Mindful of the impact on businesses along the routes and on commuters, the city will need to carefully plan and coordinate CicLAvia events and future marathons. But these are the sorts of things smart planners in coordination with police, fire, risk management and neighborhood associations do every day.

For those who say we can't, I say we can. And for cred my reference is a lecture last week at Occidental College by New York City Transportation Commissioner Janette Sadik-Khan. In her talk to several hundred public space enthusiasts, the LA-raised commish wowed the audience with a description of efforts by New York to re-purpose its streets. These asphalt/concrete illustrations of what LA might do include the pedestrianization of Times Square and New York's construction of 200 miles of new bike facilities.

Sadik-Khan's at-once bold and commonsense vision has helped New York reimagine its public space, including formerly traffic-clogged Broadway in Times Square decked out with lawn chairs, and bike- and pedestrian-only Summer Streets on Park Avenue on a quiet weekend morning.

The Commissioner also made follow-up LA appearances on KPCC's Airtalk with Larry Mantle and at the 2010 StreetSummit. She used all three occasions to talk about NYC projects big and small, but also to inspire Angelenos to keep working to achieve the same.

Without question, changing LA is a give-and-take with city agencies like LADOT challenged by all sides to make the streets into what each competing constituency wants them to be. These visions are as contradictory as another freeway to downtown (one way on Pico and Olympic Blvds) and a temporary park and bikeway where motorized traffic normally idles (CicLAvia).

Not coincidentally, with the needle moving on mass transit and new ideas about public space in LA gaining ground, the City Planning Commission will vote this Thursday (March 25th) on the Food and Flowers Freedom Act. The straightforward Act would allow "the cultivation of flowers, fruits, nuts or vegetables defined as the product of any tree, vine or plant, and that these products be allowed for use on-site or sale off-site." It would overturn LA's antiquated ban on selling flowers and produce grown in the city. Championed by Urban Farming Advocates and City Council President Eric Garcetti, the Food and Flowers Act will be a test of new thinking about how more and more Angelenos want to live and how some in the city will make a living.

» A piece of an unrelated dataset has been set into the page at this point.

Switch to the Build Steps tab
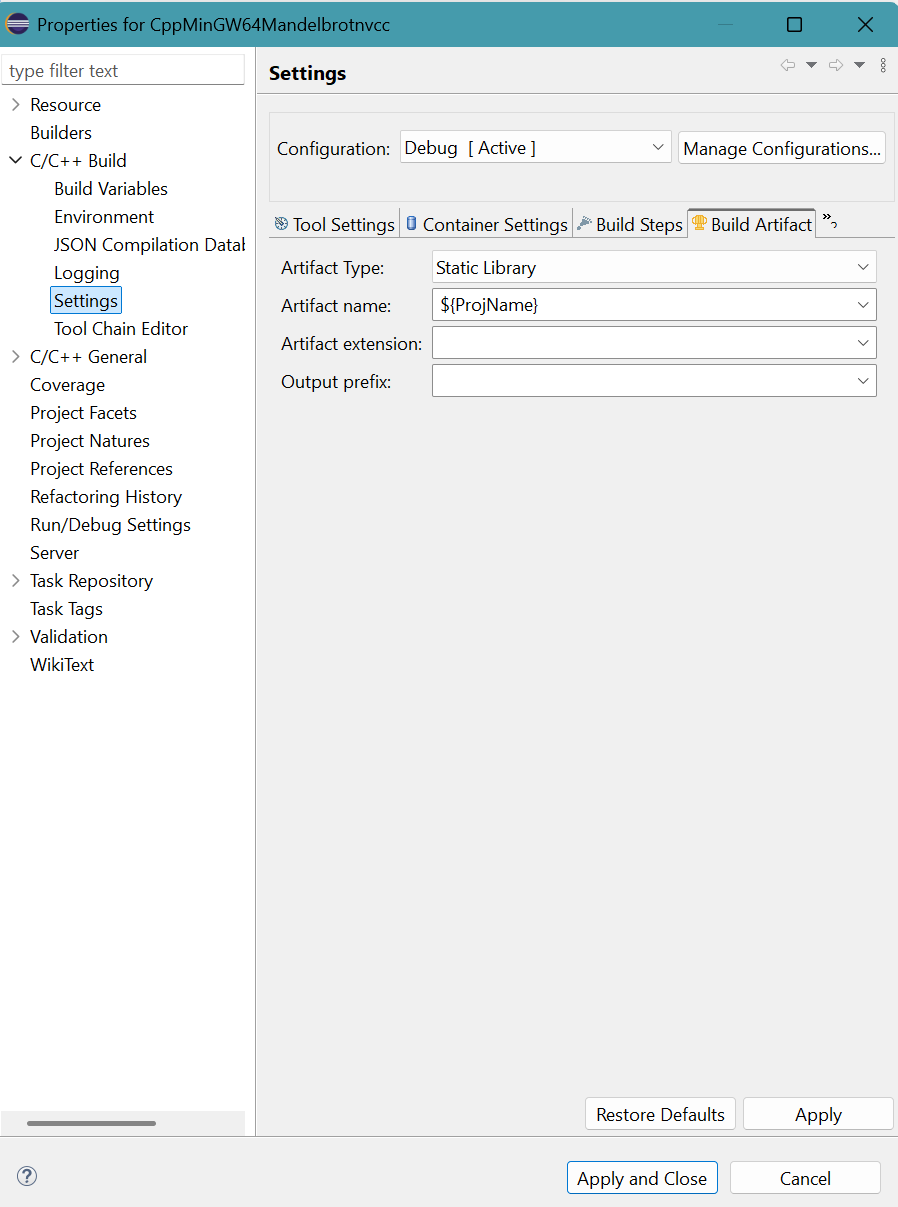This screenshot has height=1207, width=898. tap(629, 224)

Unless you're a shut-in, 30/10, the new marathon route, the blossoming of LA's bike culture and the explosion in the number of neighborhood farmers markets, gardens, and even urban chickens are changes to LA that reveal how Angelenos are revamping the way they think about their neighborhoods and city at large.

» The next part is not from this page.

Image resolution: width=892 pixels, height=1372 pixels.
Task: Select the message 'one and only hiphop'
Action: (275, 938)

If New York, America's most quarrelsome town, can change, then we too can transform how we get around and use our city's open and public space. In fact we can do it better, given our collegiality, climate, landscape and talent.

With the LA Marathon, CicLAvia and other changes afoot, I hope City departments weakened by the layoffs have the vision, flexibility and commitment to respond. If not then maybe it's time to bring leaders like Sadik-Khan home to LA to help us get it done. That is so long as she'll be riding Metro or biking to work.